◆ Target pointing data
◇ ◇ ◇ ◇ ◇

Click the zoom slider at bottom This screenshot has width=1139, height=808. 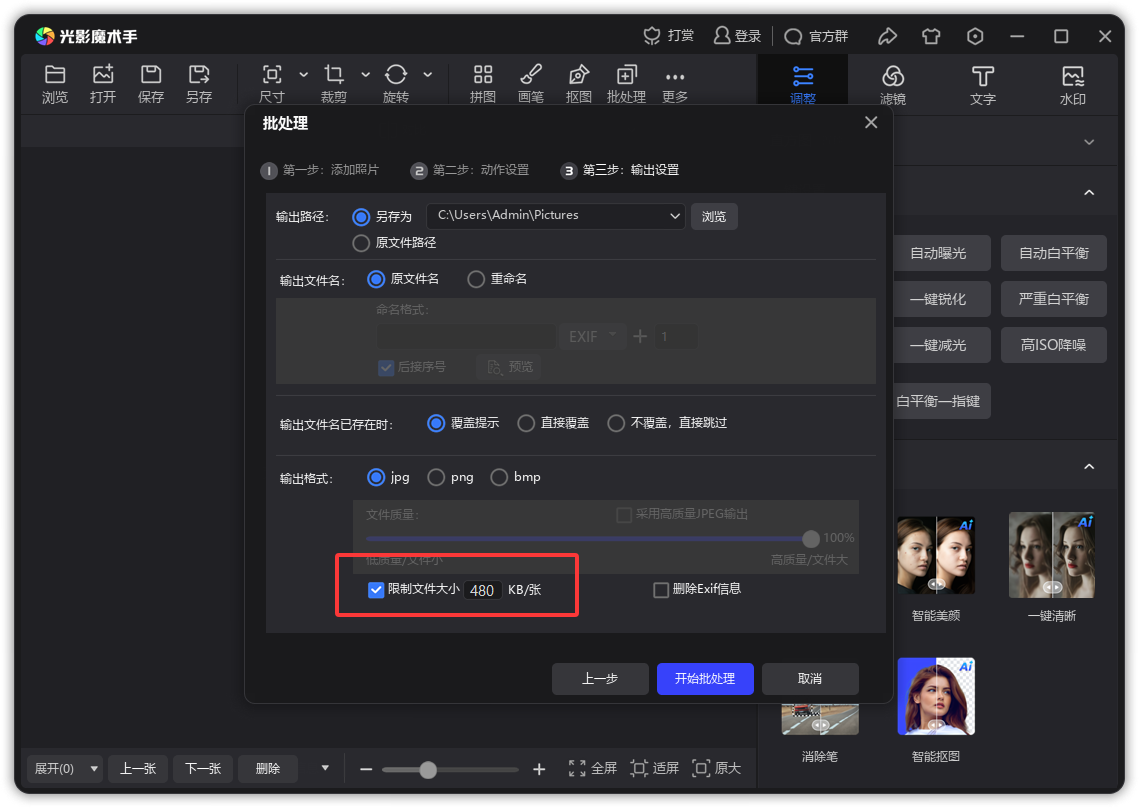[450, 770]
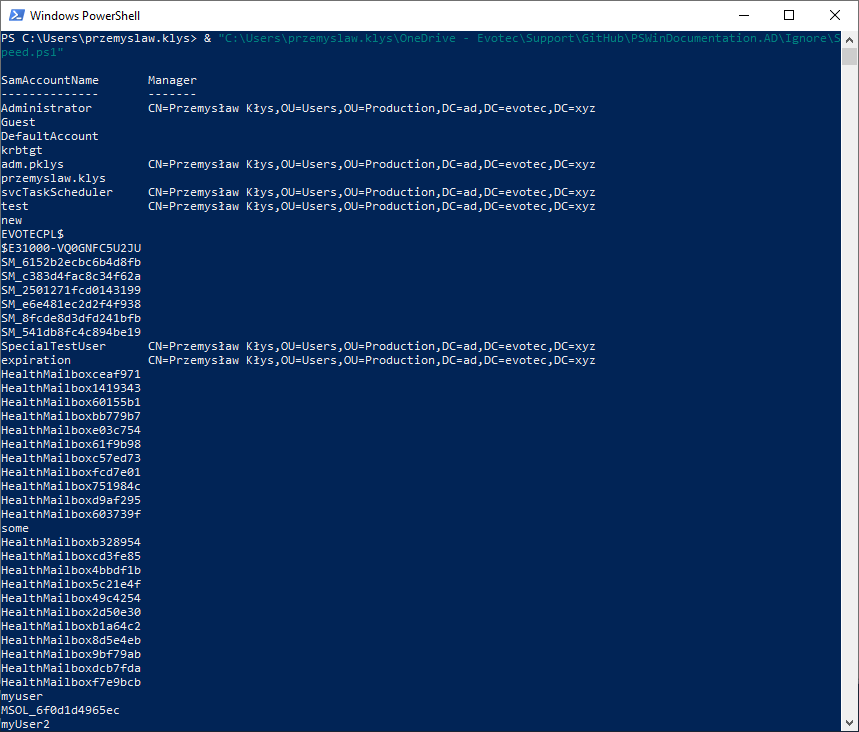Click the Windows PowerShell title text

(x=85, y=15)
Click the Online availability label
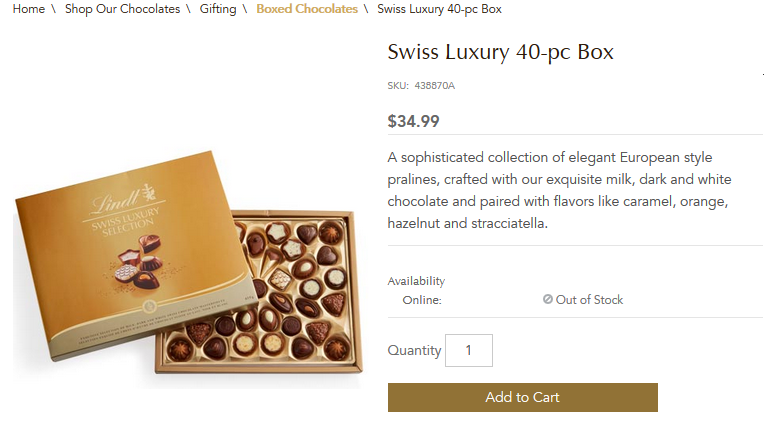Screen dimensions: 764x438 coord(422,300)
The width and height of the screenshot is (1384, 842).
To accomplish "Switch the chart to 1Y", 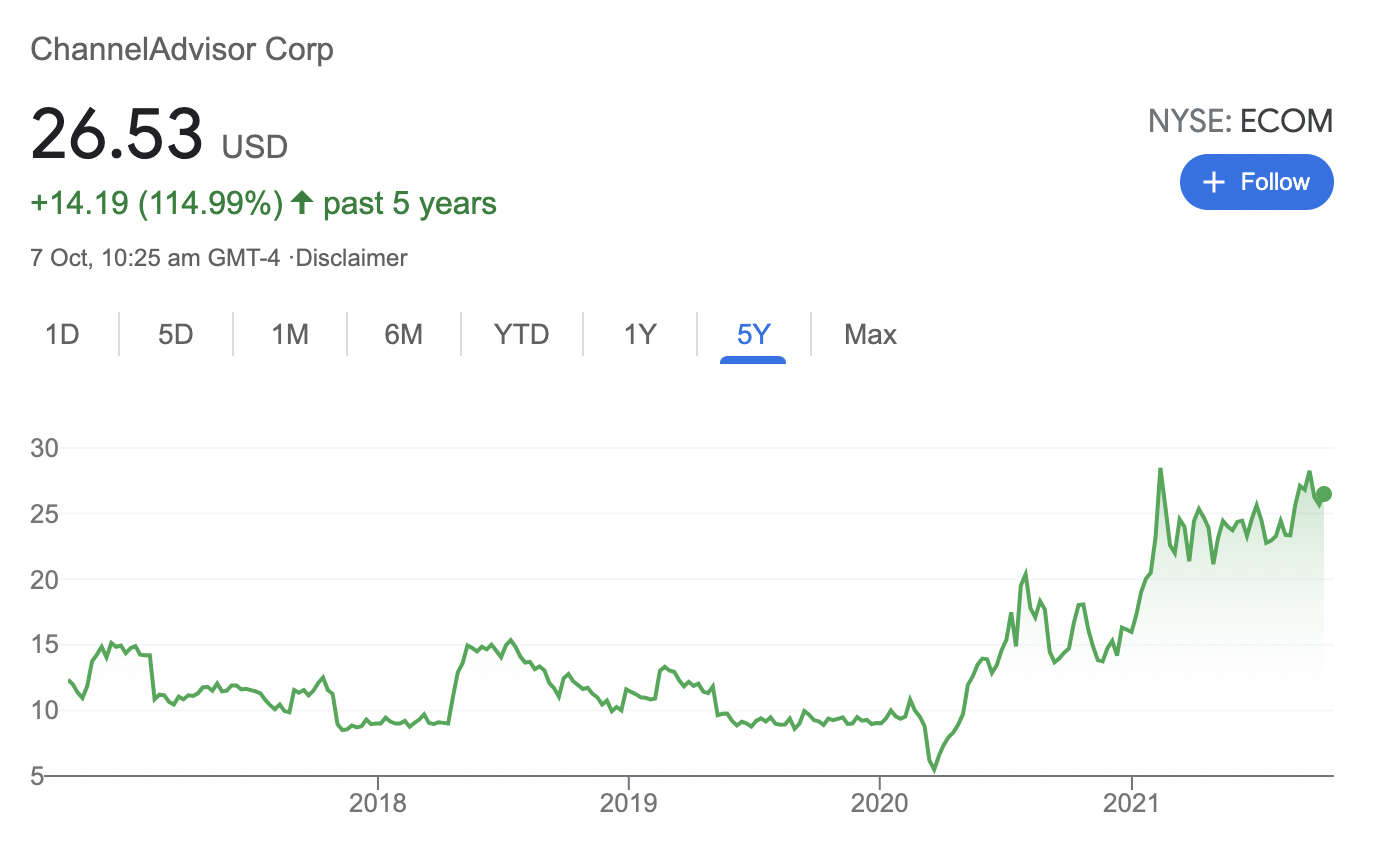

◇ ◇ ◇ ◇ ◇

Copy out the items word for word, starting with the line that contains "Click the Online availability label" and continuing through the last line of the items. Leave the pictures out of your copy.

◆ THE RESULT
Click the Online availability label
Screen dimensions: 764x438 coord(422,300)
The width and height of the screenshot is (1384, 842).
To accomplish "Switch the chart to 1Y", 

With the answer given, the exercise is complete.